### Short exercise
Copy every one of the rows below without changing anything.

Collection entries

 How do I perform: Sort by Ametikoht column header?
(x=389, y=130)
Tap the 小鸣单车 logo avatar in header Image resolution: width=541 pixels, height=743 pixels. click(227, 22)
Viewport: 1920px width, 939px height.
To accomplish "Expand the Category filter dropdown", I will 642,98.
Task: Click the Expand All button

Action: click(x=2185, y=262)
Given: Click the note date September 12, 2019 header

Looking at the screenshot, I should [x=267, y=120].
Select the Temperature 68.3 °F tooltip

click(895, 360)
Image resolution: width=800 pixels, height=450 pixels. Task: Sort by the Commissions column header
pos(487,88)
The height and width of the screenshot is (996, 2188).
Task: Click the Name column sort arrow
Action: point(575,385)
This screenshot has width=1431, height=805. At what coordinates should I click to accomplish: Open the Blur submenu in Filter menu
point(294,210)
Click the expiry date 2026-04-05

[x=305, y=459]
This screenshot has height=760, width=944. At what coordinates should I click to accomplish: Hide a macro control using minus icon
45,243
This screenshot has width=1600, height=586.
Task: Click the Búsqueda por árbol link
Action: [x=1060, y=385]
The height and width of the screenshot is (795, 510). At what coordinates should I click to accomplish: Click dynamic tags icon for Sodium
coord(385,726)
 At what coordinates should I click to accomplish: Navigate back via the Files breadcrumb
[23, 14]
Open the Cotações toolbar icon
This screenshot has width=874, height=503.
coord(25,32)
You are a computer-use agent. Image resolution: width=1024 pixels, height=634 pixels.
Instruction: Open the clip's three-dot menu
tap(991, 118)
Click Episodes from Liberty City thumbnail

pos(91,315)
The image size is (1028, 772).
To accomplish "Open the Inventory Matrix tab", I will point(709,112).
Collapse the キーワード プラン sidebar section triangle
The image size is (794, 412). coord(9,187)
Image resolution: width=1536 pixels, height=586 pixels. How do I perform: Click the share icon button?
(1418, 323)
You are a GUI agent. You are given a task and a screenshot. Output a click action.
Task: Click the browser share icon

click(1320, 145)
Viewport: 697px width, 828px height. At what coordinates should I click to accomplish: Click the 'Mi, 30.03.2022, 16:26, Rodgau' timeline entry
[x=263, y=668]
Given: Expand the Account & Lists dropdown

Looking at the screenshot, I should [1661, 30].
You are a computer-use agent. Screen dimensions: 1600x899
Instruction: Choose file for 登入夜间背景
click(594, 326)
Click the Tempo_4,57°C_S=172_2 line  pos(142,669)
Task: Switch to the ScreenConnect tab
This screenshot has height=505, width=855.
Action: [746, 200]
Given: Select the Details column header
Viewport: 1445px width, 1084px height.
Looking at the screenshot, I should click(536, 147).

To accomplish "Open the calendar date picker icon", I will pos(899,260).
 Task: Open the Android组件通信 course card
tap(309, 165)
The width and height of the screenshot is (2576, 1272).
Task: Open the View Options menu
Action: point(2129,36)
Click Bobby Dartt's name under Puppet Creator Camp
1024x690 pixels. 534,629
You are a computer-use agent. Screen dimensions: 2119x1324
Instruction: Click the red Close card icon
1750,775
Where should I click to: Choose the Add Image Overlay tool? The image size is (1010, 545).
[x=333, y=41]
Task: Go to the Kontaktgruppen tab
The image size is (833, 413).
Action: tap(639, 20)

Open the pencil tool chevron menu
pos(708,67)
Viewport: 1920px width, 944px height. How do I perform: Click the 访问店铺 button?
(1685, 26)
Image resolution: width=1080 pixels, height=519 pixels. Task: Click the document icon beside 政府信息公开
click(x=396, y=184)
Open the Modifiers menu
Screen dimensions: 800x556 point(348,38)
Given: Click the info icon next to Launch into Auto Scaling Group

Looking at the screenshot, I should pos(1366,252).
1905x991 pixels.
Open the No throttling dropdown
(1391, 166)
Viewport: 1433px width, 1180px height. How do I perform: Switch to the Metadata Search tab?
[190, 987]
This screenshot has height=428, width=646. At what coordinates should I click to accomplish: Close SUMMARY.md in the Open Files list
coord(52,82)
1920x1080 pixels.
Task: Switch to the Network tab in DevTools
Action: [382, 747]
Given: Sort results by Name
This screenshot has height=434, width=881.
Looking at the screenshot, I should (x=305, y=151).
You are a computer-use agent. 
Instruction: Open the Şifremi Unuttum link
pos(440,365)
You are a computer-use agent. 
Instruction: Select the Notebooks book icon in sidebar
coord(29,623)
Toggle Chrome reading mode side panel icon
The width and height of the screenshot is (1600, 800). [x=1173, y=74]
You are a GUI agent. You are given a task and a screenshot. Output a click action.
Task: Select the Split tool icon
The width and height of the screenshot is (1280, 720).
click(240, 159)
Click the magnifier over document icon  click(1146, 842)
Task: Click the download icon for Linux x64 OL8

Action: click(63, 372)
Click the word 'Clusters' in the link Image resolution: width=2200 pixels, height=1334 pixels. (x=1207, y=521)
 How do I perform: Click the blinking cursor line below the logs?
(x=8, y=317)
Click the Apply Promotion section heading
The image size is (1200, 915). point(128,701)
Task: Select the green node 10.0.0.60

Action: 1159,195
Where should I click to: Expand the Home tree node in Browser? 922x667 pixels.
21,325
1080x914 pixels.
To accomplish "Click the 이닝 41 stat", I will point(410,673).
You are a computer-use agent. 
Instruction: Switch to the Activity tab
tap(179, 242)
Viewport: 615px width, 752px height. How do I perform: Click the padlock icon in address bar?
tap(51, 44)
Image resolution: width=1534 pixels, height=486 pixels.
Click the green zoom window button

### Solution to the problem
 How do I perform: Sort by Ametikoht column header?
(x=389, y=130)
Tap the 小鸣单车 logo avatar in header Image resolution: width=541 pixels, height=743 pixels. click(227, 22)
Viewport: 1920px width, 939px height.
To accomplish "Expand the Category filter dropdown", I will 642,98.
Task: Click the Expand All button

Action: click(x=2185, y=262)
Given: Click the note date September 12, 2019 header

Looking at the screenshot, I should [x=267, y=120].
Select the Temperature 68.3 °F tooltip

click(895, 360)
Image resolution: width=800 pixels, height=450 pixels. Task: Sort by the Commissions column header
pos(487,88)
The height and width of the screenshot is (996, 2188).
Task: Click the Name column sort arrow
Action: point(575,385)
This screenshot has width=1431, height=805. At what coordinates should I click to accomplish: Open the Blur submenu in Filter menu
point(294,210)
Click the expiry date 2026-04-05

[x=305, y=459]
This screenshot has height=760, width=944. At what coordinates should I click to accomplish: Hide a macro control using minus icon
45,243
This screenshot has width=1600, height=586.
Task: Click the Búsqueda por árbol link
Action: [x=1060, y=385]
The height and width of the screenshot is (795, 510). At what coordinates should I click to accomplish: Click dynamic tags icon for Sodium
coord(385,726)
 At what coordinates should I click to accomplish: Navigate back via the Files breadcrumb
[23, 14]
Open the Cotações toolbar icon
This screenshot has width=874, height=503.
coord(25,32)
You are a computer-use agent. Image resolution: width=1024 pixels, height=634 pixels.
Instruction: Open the clip's three-dot menu
tap(991, 118)
Click Episodes from Liberty City thumbnail

pos(91,315)
The image size is (1028, 772).
To accomplish "Open the Inventory Matrix tab", I will point(709,112).
Collapse the キーワード プラン sidebar section triangle
The image size is (794, 412). coord(9,187)
Image resolution: width=1536 pixels, height=586 pixels. How do I perform: Click the share icon button?
(1418, 323)
You are a GUI agent. You are given a task and a screenshot. Output a click action.
Task: Click the browser share icon

click(1320, 145)
Viewport: 697px width, 828px height. At what coordinates should I click to accomplish: Click the 'Mi, 30.03.2022, 16:26, Rodgau' timeline entry
[x=263, y=668]
Given: Expand the Account & Lists dropdown

Looking at the screenshot, I should [1661, 30].
You are a computer-use agent. Screen dimensions: 1600x899
Instruction: Choose file for 登入夜间背景
click(594, 326)
Click the Tempo_4,57°C_S=172_2 line  pos(142,669)
Task: Switch to the ScreenConnect tab
This screenshot has height=505, width=855.
Action: [746, 200]
Given: Select the Details column header
Viewport: 1445px width, 1084px height.
Looking at the screenshot, I should click(536, 147).

To accomplish "Open the calendar date picker icon", I will pos(899,260).
 Task: Open the Android组件通信 course card
tap(309, 165)
The width and height of the screenshot is (2576, 1272).
Task: Open the View Options menu
Action: point(2129,36)
Click Bobby Dartt's name under Puppet Creator Camp
1024x690 pixels. 534,629
You are a computer-use agent. Screen dimensions: 2119x1324
Instruction: Click the red Close card icon
1750,775
Where should I click to: Choose the Add Image Overlay tool? The image size is (1010, 545).
[x=333, y=41]
Task: Go to the Kontaktgruppen tab
The image size is (833, 413).
Action: tap(639, 20)

Open the pencil tool chevron menu
pos(708,67)
Viewport: 1920px width, 944px height. How do I perform: Click the 访问店铺 button?
(1685, 26)
Image resolution: width=1080 pixels, height=519 pixels. Task: Click the document icon beside 政府信息公开
click(x=396, y=184)
Open the Modifiers menu
Screen dimensions: 800x556 point(348,38)
Given: Click the info icon next to Launch into Auto Scaling Group

Looking at the screenshot, I should pos(1366,252).
1905x991 pixels.
Open the No throttling dropdown
(1391, 166)
Viewport: 1433px width, 1180px height. How do I perform: Switch to the Metadata Search tab?
[190, 987]
This screenshot has height=428, width=646. At what coordinates should I click to accomplish: Close SUMMARY.md in the Open Files list
coord(52,82)
1920x1080 pixels.
Task: Switch to the Network tab in DevTools
Action: [382, 747]
Given: Sort results by Name
This screenshot has height=434, width=881.
Looking at the screenshot, I should (x=305, y=151).
You are a computer-use agent. 
Instruction: Open the Şifremi Unuttum link
pos(440,365)
You are a computer-use agent. 
Instruction: Select the Notebooks book icon in sidebar
coord(29,623)
Toggle Chrome reading mode side panel icon
The width and height of the screenshot is (1600, 800). [x=1173, y=74]
You are a GUI agent. You are given a task and a screenshot. Output a click action.
Task: Select the Split tool icon
The width and height of the screenshot is (1280, 720).
click(240, 159)
Click the magnifier over document icon  click(1146, 842)
Task: Click the download icon for Linux x64 OL8

Action: click(63, 372)
Click the word 'Clusters' in the link Image resolution: width=2200 pixels, height=1334 pixels. (x=1207, y=521)
 How do I perform: Click the blinking cursor line below the logs?
(x=8, y=317)
Click the Apply Promotion section heading
The image size is (1200, 915). point(128,701)
Task: Select the green node 10.0.0.60

Action: 1159,195
Where should I click to: Expand the Home tree node in Browser? 922x667 pixels.
21,325
1080x914 pixels.
To accomplish "Click the 이닝 41 stat", I will point(410,673).
You are a computer-use agent. 
Instruction: Switch to the Activity tab
tap(179, 242)
Viewport: 615px width, 752px height. How do I perform: Click the padlock icon in address bar?
tap(51, 44)
Image resolution: width=1534 pixels, height=486 pixels.
Click the green zoom window button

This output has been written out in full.